Extending UHT for custom Quest System purposes

Our Quest System (QS) is a separate C# tool. The part I’m currently extending is support for what we internally call triggers — these are essentially Blueprint events.

In the QS, each graph (conceptually similar to a Blueprint graph) is generated into C++ code and compiled into a plugin DLL. A trigger in this context is simply an event entry point. The goal is that when a C++ programmer wants to bind custom logic to one of these events, they can mark the function with a custom specifier, similar to BlueprintNativeEvent:

UFUNCTION(QuestSystemNativeEvent)
void OnInteract();

This would generate the function definition in the same pattern as BlueprintNativeEvent.

So if someone wants custom C++ logic, they would implement it as:

void USomeClass::OnInteract_Implementation()
{
    ...
}

The quest system generated code will run inside the generated USomeClass::OnInteract() method, and afterwards OnInteract_Implementation() will be called if it exists.

We’re also considering optionally allowing the user to specify whether the custom C++ implementation runs before or after the generated trigger code — but that’s a detail we can solve later.

My plan is to extend UHT with the new specifier and implement generation of the method definitions as described above.

Additionally, we would like UHT to collect all UFUNCTIONs that use QuestSystemNativeEvent, so that the C# QS side can automatically generate the proper node definitions for these triggers.

Mainly writing this to make sure you’re aware of the change — if you have any objections or concerns about implementing this direction, let me know.

[Attachment Removed]

Hi Petr,

That sounds like a good extension to UHT. I would recommend that you make sure to add comments\markers around the places that you are modifying. This should help when you integrate newer release of the engine.

Regards,

Martin

[Attachment Removed]

Hi Martin,

thank you for your answer, so far it looks good, but we have modified the Enum EFunctionFlags, which has only two unused bits

0x00000010 and 0x00000020, I used one of them to set the SkaldEvent = 0x00000010, my concern is that you might want to reuse these in the future, instead of extending the enum to 64bits, when we talked to each other you said you might asked the responsible team, so in case it is not safe to use it, we can maybe come up with some workaround.

Kind regards,

Petr

[Attachment Removed]

Hey Petr, Martin looped me in. Have you looked at using function metadata instead? You can define arbitrary names and key-value pairs in UFUNCTION() declarations as meta data:

UFUNCTION(meta=(QuestFunction))
void MyQuestFunction() {}
 
UFUNCTION()
void MyRegularFunction() {}

You’re building an editor system, and function metadata is available editor-time:

UFunction* Func = FindFunctionChecked(FName("MyQuestFunction"));
UE_LOG(LogTemp, Warning, TEXT("Is MyQuestFunction a quest function? %d"), int32(Func->HasMetaData(FName("QuestFunction"))));
UFunction* Func2 = FindFunctionChecked(FName("MyRegularFunction"));
UE_LOG(LogTemp, Warning, TEXT("Is MyRegularFunction a quest function? %d"), int32(Func2->HasMetaData(FName("QuestFunction"))));

As a better practice, you would define metadata FNames somewhere as a const. For UE’s own stuff that’s in FBlueprintMetaData::MD_.
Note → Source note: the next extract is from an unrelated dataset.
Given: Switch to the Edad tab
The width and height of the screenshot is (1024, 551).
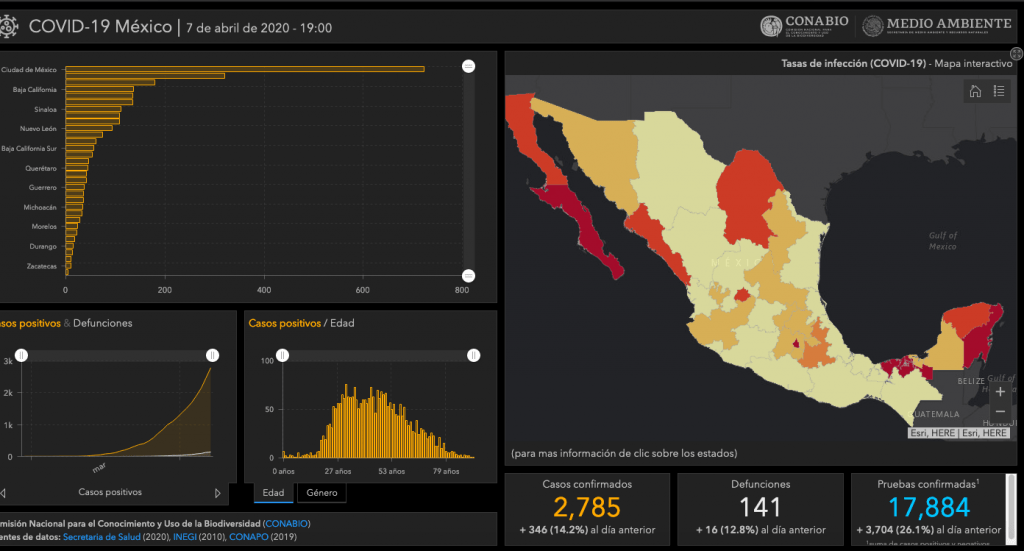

As for letting blueprint programmers mark their functions as quest functions, you can extend the editor so that the details panel for functions has a checkbox to set metadata on the function. MD_UnsafeForConstructionScripts in engine is a good example of that.

Would that meet your requirements?

[Attachment Removed]

Since metadata can be arbitrary names, you don’t run the risk of the enum flag being used by engine code in the future.

[Attachment Removed]

We had company wide vacation, so sorry for late response, but your suggestion looks safer, we will try to rewrite it.

[Attachment Removed]

Great, I would love to hear whether this suggestion works out.